Узнав о случившемся, Филипп справил траур — и официально объявил наследником македонского престола своего сына от Клеопатры Архелая…
Глава IIIК пределам Ойкумены: соперник богов
Зевс между тем посылает в жилище священное Рейи
С быстрою вестью Ириду к воинственному Дионису,
Дабы он дикое племя индов надменных и дерзких
Тирсом своим из Асиды прогнал до самого моря,
Дабы могучего сына бога речного Гидаспа,
Дериадея владыку, сразил, научив все народы
Празднествам полуночным и сбору хмельного гроздовья.
Локус: Иранское нагорье, Гиндукуш, Северный Пенджаб.
Время: 330–323 гг. до н. э.
Идеология Персидского похода для всех его участников, исключая Александра и ближайшее окружение царя, заключалась в мести персам за поругание греческих святынь и освобождении ионийских городов; Александр, как уже неоднократно упоминалось, втайне лелеял мечту о собственной территории, над которой не витала бы тень Филиппа, а ближайшие сподвижники — Гефестион, Пердикка, Неарх, Птолемей — шли не столько за царем, сколько за своим другом, с которым привыкли быть вместе с детских лет: они трезво оценивали ситуацию, от них не укрылась постепенная «смена приоритетов» похода, однако они поддерживали Александра во всех его начинаниях, руководствуясь не логикой, но чувствами. Вообще, при «походном дворе» сложился этакий «кружок пассионариев», во главе которого, разумеется, стоял сам царь, заражавший своей жизненной энергией окружающих; другие члены этого «кружка» тоже несли в себе пассионарный заряд, выделявший их из общей массы, чем, кстати, объясняется тот факт, что именно они, а не кто-либо другой, поделили между собой империю после смерти Александра.
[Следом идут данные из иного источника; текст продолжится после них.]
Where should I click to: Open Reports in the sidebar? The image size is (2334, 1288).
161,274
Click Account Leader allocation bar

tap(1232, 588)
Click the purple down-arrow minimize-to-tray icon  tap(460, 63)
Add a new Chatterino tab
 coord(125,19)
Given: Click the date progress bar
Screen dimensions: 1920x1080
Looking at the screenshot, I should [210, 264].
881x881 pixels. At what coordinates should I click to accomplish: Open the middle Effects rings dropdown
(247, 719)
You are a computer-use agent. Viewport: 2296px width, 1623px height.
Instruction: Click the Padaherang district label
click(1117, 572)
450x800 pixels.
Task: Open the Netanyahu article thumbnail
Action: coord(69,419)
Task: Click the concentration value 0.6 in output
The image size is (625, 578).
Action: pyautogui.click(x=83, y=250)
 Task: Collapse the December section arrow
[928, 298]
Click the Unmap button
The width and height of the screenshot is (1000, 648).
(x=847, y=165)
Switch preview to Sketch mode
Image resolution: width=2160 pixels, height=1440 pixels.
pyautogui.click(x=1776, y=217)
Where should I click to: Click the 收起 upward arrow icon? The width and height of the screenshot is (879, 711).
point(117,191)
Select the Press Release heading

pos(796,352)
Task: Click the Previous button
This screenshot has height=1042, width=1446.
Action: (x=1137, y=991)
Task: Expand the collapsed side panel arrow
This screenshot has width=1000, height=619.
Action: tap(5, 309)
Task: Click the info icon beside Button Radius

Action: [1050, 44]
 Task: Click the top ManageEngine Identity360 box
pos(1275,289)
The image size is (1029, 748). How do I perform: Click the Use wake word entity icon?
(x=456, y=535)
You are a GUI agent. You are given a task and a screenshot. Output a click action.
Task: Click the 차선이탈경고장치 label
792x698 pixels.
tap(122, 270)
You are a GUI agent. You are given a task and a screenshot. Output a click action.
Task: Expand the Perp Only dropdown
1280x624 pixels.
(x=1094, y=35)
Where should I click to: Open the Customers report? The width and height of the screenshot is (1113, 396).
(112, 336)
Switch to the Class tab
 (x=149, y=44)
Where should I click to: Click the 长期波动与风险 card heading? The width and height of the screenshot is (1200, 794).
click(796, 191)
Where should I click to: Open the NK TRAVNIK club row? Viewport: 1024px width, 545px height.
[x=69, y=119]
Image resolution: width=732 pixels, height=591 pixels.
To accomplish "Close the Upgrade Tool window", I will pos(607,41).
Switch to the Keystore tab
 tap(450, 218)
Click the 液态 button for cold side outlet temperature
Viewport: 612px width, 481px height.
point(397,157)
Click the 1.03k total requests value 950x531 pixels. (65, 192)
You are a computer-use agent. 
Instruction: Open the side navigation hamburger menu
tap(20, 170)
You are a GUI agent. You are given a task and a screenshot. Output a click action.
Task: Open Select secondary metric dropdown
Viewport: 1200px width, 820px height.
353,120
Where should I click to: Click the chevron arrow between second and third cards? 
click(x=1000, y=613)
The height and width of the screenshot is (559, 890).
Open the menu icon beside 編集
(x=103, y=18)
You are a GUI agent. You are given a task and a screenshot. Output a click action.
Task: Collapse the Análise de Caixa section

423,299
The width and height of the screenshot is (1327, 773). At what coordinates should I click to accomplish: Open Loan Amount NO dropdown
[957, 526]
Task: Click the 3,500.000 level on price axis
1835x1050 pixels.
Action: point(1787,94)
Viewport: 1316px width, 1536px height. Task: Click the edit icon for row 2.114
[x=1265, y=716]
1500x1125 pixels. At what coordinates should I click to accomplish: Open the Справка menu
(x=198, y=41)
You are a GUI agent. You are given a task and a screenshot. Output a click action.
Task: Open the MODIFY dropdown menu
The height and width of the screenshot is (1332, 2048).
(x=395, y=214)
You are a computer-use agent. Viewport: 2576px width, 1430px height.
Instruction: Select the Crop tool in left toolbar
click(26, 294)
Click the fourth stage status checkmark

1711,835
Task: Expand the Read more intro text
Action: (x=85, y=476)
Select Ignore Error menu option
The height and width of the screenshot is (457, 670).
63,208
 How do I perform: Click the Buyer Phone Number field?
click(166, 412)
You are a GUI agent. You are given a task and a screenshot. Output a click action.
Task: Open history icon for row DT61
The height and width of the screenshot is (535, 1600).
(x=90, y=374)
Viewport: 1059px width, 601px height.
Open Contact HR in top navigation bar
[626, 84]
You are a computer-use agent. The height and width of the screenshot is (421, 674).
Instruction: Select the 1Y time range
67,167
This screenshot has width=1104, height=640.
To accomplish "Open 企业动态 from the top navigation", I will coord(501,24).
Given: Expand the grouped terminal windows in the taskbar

Но для остальных македонян, не говоря уже о греческих союзниках и фессалийцах, война велась за освобождение Малой Азин. Отсюда вытекало, что предел Перейдискому походу должен был положить хребет Тавра как естественная, природная граница Малой Азин. Впрочем; когда Александр повел армию на Финикию и Египет, это было воспринято с пониманием: мстить так мстить, если имеется возможность захватить персидские земли, ею нужно воспользоваться. Марш на Вавилон с последующим захватом Суз и Персеполя также укладывался в логику «похода мести»: когда-то персы, ведомые Ксерксом, разрушили Афины (480–479 гг.), а теперь объединенное войско эллинов завладело их столицами и сожгло дворец царя царей.
Чтобы сполна насладиться местью и забить последний гвоздь в крышку гроба для Персидского царства — Александр разделял кровожадный настрой своих воинов, — требовалось покончить с Дарием, который формально еще оставался царем. И Александр двинулся в Мидию.
После поражения при Гавгамелах Дарий бежал в Восточные сатрапии, где предпринял попытку собрать новое войско. Основу этого войска составили греческие наемники, сопровождавшие Дария от самых Гавгамел; их насчитывалось до 4000 человек. Кроме того, в войско входили пехотинцы, набранные в восточных сатрапиях (около 20 000), пращники и лучники (4000), царские телохранители-«бессмертные», бактрийская конница под Командованием сатрапа Бактрии Бесса (3000); ожидались еще подкрепления от племени кадусиев, обитавшего на северо-западе Мидии, у берегов Гирканского (Каспийского) моря, и от скифов — давних врагов Персидского царства, забывших о былой вражде перед лицом новой угрозы. Малое количество конницы — ударной силы персидского войска — доказывает, что Дарий и не помышлял о контрнаступлении, что все его помыслы были исключительно об обороне (правда, если бы скифы сдержали обещание и прислали подмогу, у персов появилась бы возможность для контратаки — ведь именно скифская конница в свое время разбила отряды Кира Старшего).
Вавилония и Ариана.
Когда стало известно, что подкрепления от скифов не придут, а Александр приближается к столице Мидии Экбатанам, Дарий покинул город и повел войско к Каспийским воротам, куда прежде отослал свой обоз, и дальше, в Бактрию. Арриан упоминает, что сначала Дарий намеревался дать Александру бой, но потом передумал и бежал на северо-восток. «Передумать» царя царей заставило назревавшее среди придворных недовольство. Правители восточных сатрапий (в общем-то — самовластные монархи[62]) открыто насмехались над Дарием, который оказался недостойным титула «царя царей». Дошло до того, что начальник конницы Набарзан предложил царю «на время» уступить власть Бессу, сатрапу Бактрии и побочному родственнику Ахеменидов, как единственному, кто способен дать отпор Александру. Оскорбленный Дарий отказался — и тем подписал себе, как вскоре выяснилось, смертный приговор.
По всей видимости, он по прежнему полагался на свое царское достоинство, рассчитывал, что титул и принадлежность к прославившему Персию роду Ахеменидов соберут вокруг него людей, а когда это случится, немногочисленные изменники понесут заслуженное наказание. На деле же все вышло иначе: Дарий настолько скомпрометировал себя в глазах подданных своими поражениями (заодно припомнили, что власть он получил, мягко выражаясь, не совсем законным путем), что впору было заподозрить, будто он лишился милости Ахурамазды, верховного божества иранцев и покровителя царского дома. Царская харизма Дария стремительно истончалась. «По мере отступления иранцев все дальше на восток, всплывало то, что до сих пор зрело в глубине: недоверие, подозрительность, предательство» (Ф. Шахермайр). Войско таяло: Бесс, Набарзан и сатрап Арахозии Барзаент отделились и увели с собой свои отряды. В итоге у Дария остались лишь телохранители, около 2000 лучников и — ирония судьбы! — греческие наемники, сохранившие верность своему «работодателю». В этих условиях Дарию оставалось только отступать в надежде, что враг рано или поздно прекратит погоню.